» ARBEITSANWEISUNG
Prüfe, ob die folgenden drei Aussagen mit dem Textauszug über Pokémon übereinstimmen, und beantworte jede mit Ja oder Nein samt den entscheidenden Worten des Textes als wörtlichem Zitat.
1. Google hat die Entwicklung von Pokémon Go mitfinanziert.
2. Tobin sah voraus, dass Pokémon sich ständig neu erfinden würde.
3. „Breakpoint“ ist ein neues Trading-Card-Game.

» VORLIEGENDER TEXTAUSZUG
● ● ● ● ●
Pokémon Go verbindet die physische mit der virtuellen Welt, sprich: Die Jagd nach den Taschenmonstern findet zu Fuß (oder auf dem Fahrrad, dem Skateboard etc.) statt, die Kämpfe auf der Straße und im Wald. Im Lauf des heurigen Jahres wird es spannend, zu beobachten, ob diese Variante des Spiels eher Kinder oder Erwachsene anspricht. Außerdem erscheinen auch noch die beiden Spinoff-Titel "Pokkén" (Tekken mit Pokémons) und "Breakpoint" (ein neues Trading-Card-Game).
The Pokémon Company
Professor Joseph Tobin von der University of Georgia vertritt in seinem Buch "Pikachu's Global Adventure: The Rise and Fall of Pokémon" die Ansicht, der Erfolg der Marke liege vor allem daran, dass Kinder die Namen der vielen Pocket Monsters lernen und im Gespräch mit ihren Peers ständig wiederholen würden. Das biete den Kindern eine Möglichkeit zur Diskussion und zum Zeigen von Wissen und Kompetenz. Tobin schreibt allerdings auch vom Niedergang des Franchise Mitte der Nullerjahre. Weder erkannte er die Faszination vieler Erwachsener für gute Rollenspiele, noch sah er voraus, dass Pokémon sich ständig neuerfinden würde. Heute kollaboriert die Pokémon Company nicht nur mit Nintendo, sondern auch mit Google - letztere Firma hat die Entwicklung von Pokémon Go mitfinanziert. Das zwanzigste ist bestimmt nicht das letzte Pokémon-Jubiläum.
● ● ● ● ●
» DATENZEILEN
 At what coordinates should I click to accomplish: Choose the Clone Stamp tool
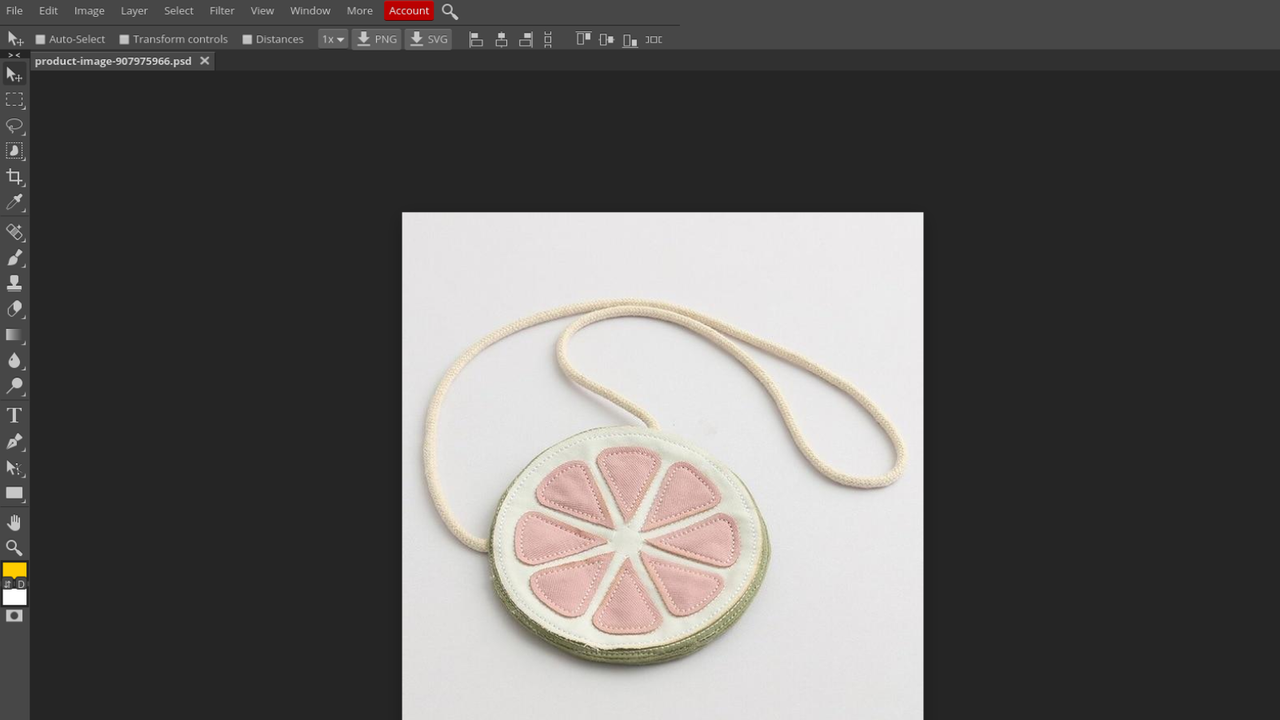[14, 283]
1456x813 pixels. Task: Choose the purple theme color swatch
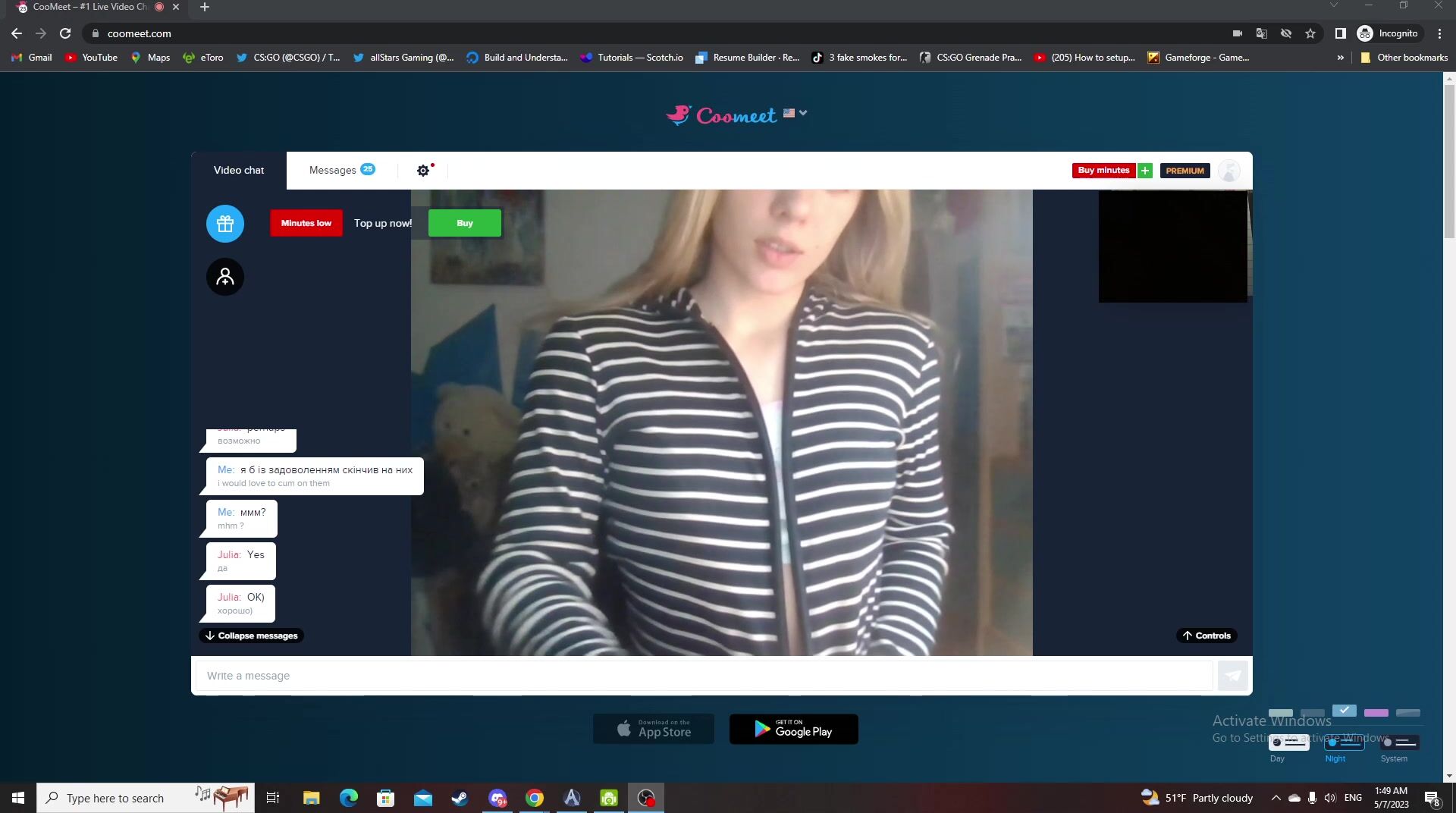point(1376,713)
● ● ● ● ●
» LÖSUNG DER AUFGABE
1. Ja: „letztere Firma hat die Entwicklung von Pokémon Go mitfinanziert“
2. Nein: „noch sah er voraus, dass Pokémon sich ständig neuerfinden würde“
3. Ja: „"Breakpoint" (ein neues Trading-Card-Game)“